5. The UN Declaration on the Rights of Indigenous Peoples is too often ignored to suit the interests of governments and big business. In one example from 2018, the German government admitted that Indigenous peoples in Africa are “massively discriminated against” but concluded that “public demands” for the implementation of their rights could lead to conflicts.


Aboriginal children, Australia. © Sinem Saban/Survival


6. Australia enjoys one of the highest life expectancies of any country in the world: 82.5 years. But life expectancy for Aboriginal people is over 10 years lower than that of the non-Indigenous population. Tribal peoples who control their own land are healthier with a far better quality of life than tribes who’ve been evicted from their lands.


Tourist films Jarawa on the Andaman Trunk Road © Survival


7. Human safaris. Tour operators on India’s Andaman Islands are selling “human safaris” to the reserve of the Jarawa tribe. Tourists travel along a road through the Jarawa’s forest, trying to “spot” members of the tribe like animals in a safari park. In 2002 India’s Supreme Court ordered the closure of the illegal road through the Jarawa’s land, but it has remained open.

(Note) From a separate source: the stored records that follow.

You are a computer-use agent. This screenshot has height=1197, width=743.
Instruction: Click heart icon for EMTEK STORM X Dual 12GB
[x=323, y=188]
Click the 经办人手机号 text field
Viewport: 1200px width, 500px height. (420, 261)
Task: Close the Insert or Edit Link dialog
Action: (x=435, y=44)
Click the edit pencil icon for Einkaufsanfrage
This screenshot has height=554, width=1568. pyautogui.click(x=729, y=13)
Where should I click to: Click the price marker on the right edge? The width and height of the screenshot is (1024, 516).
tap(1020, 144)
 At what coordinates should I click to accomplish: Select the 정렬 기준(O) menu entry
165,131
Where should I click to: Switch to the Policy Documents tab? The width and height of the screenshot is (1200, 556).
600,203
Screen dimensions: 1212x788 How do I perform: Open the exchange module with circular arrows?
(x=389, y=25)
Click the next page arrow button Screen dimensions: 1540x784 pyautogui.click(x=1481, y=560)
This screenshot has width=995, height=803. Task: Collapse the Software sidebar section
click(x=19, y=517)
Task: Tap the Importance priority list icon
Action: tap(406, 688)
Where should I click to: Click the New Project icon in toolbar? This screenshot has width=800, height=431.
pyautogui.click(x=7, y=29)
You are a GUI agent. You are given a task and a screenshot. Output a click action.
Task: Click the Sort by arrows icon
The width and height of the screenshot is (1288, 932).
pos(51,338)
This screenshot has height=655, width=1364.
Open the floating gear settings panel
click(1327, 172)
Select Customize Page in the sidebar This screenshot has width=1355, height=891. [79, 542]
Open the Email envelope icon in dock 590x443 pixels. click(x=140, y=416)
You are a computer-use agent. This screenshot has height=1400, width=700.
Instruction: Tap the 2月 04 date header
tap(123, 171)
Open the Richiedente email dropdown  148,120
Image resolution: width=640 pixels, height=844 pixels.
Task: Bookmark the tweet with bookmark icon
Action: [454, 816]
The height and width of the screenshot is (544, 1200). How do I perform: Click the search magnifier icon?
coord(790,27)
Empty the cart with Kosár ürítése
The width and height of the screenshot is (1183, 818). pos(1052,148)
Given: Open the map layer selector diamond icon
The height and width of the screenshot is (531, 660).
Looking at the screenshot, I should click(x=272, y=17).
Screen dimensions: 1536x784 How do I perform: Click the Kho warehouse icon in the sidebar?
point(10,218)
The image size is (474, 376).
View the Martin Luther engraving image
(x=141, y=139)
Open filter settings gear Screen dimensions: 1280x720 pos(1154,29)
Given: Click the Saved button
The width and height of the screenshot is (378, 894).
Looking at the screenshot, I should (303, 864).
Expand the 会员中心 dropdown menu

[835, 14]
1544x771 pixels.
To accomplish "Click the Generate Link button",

Stephen Corry, Director of Survival International says: "Tribal societies are not shadows of Western civilization or failed attempts to emulate it. Far from being “primitive” or “brutal savages,” tribal peoples often put the community before the individual, share and exchange possessions rather than amass personal wealth, and embrace gender equality. Tribal societies are our contemporaries and a vitally important part of humankind’s diversity. Where their rights are respected, they continue to thrive. Survival International works in partnership with tribal people and gives them a platform to speak to the world. We need your support to bring about a radical change in public opinion to make sure they’re treated as contemporary societies and their human rights upheld."